Running a Tolkien Game that Does Not Exist

The Lord of the Rings Adventure Game is one of my favorite licensed Tolkien games. It was released in 1991, and was largely the work of long-time ICE designer Jessica Ney (credited variously as Jessica Ney and J. M. Ney in different parts of the credits). It is a "starter RPG," designed to ease new and younger players into the hobby. To this end, they stripped the game down to a super simple, super streamlined system. The eventual goal was to get these new players to eventually graduate to the "advanced" MERP products, of which there was now a significant backlog. 
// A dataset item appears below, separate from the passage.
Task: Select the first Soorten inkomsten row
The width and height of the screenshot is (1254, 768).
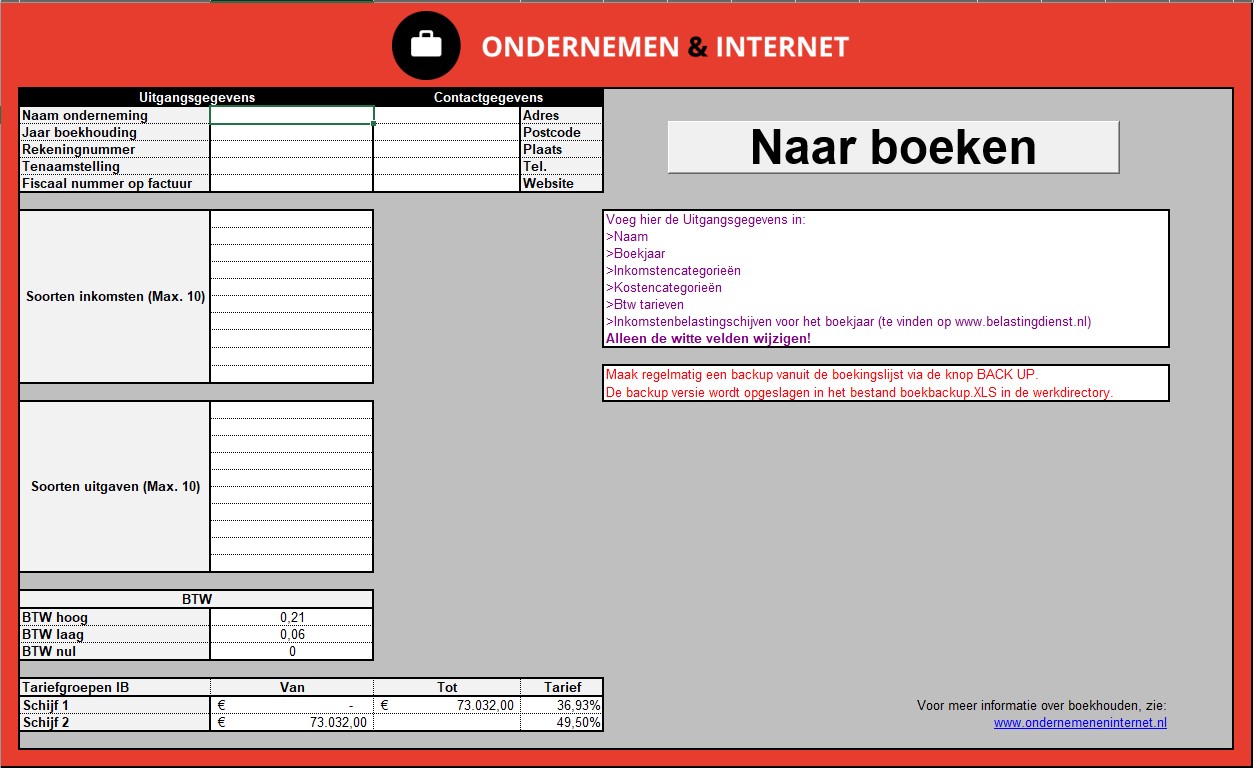Action: (290, 219)
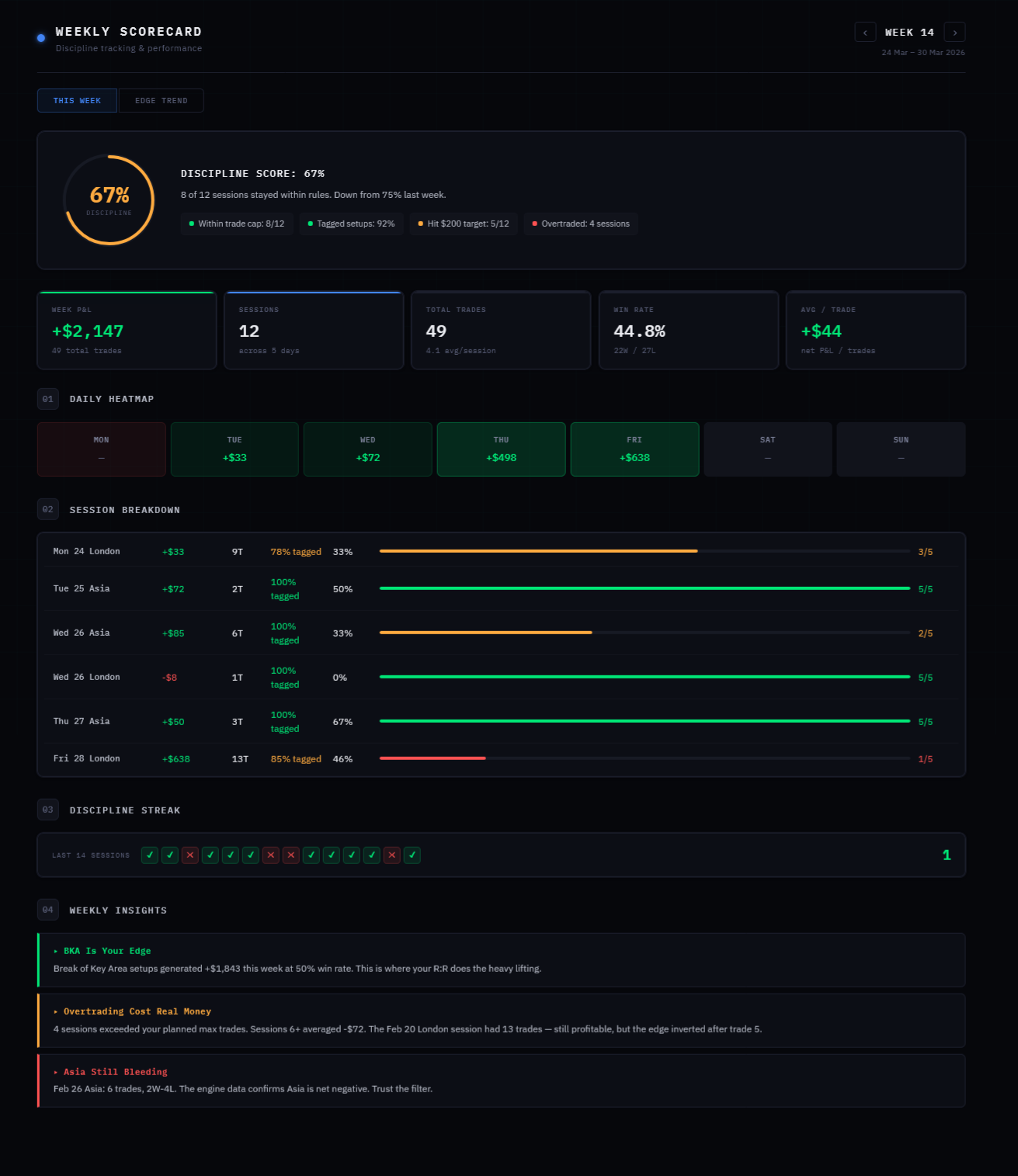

A lot of modern OSR folks prefer Basic to Expert because, well, you can do more with the simpler version. Similarly, I prefer Lord of the Rings Adventure Game (curiously shortened to "LOR" in the book). There are so many rules in LOR that feel like cutting-edge OSR innovations: slot-based inventory, HP-powered spellcasting, starting equipment packages. It has an early iteration of D&D4E's skill challenges (called "action sequences" in the book). The rules were even called "Guidelines," as the author demurred from putting too much emphasis on their own intention and wanting each GM to make their own rulings (guidings not guidelines, anyone?).

LOR was supposed to be released as sort of an "adventure path" of five books, two adventures per book. However, only three made it to print.

  • (1991) Lord of the Rings Adventure Game, Dawn Comes Early (Boxed Set)
  • (1991) Darker than the Darkness
  • (1993) Over the Misty Mountains Cold

Two more sequel books were promised to be available (Before the Goblins in 1993 and Greatest of the Forests in 1994), but never reached publication. Why? Well, at the same time period, ICE was also publishing a series of choose your own adventure books called Middle-earth Quest. Tolkien Estate claimed this violated their license, since they were only allowed to publish games based on the license, not books. The fourth Middle-earth Quest book was actually recalled and destroyed en masse. Are CYOA books games or books? Regardless of the epistemological answer, ICE went bankrupt with the suit, and the LOR series was scrapped.

Let me be clear: The LOR adventures are not good. They are pure railroads. Every roll behind the screen is made to be fudged. Designed for parents to run for their children, there are no consequences. Every failed roll by the players culminates in a rescue by a named NPC like Gandalf with a finger wag telling them to get back onto the railroad.

But the writing! The writing is good! You just need to deconstruct the railroad and repurpose it into an antique iron sculpture. All the guts are worth reusing. Decouple it from the idea of faux rolls and intended outcomes, let it be an open-ended sandbox, and I think the game is absolutely worth playing.

Anyway, this weekend, I'm running a game based on my Wilderland series and the Lord of the Rings Adventure Game. It's sort of a retroclone and reinterpretation of a flawed text, in true OSR tradition. I'm calling it "LORE." 

Here is a picture of me prepping the game.


And here are the character sheets I'm handing to my players. You can download them all here, if you were interested in doing so. (The background color is on a non-printing layer, so don't worry about your ink.)











I hope my little experiment will be fun! 

1 comment:

  1. I'd love to see more posts (not just here, but everywhere in the blogosphere) about how to rip up the tracks on a railroad and reuse the raw materials.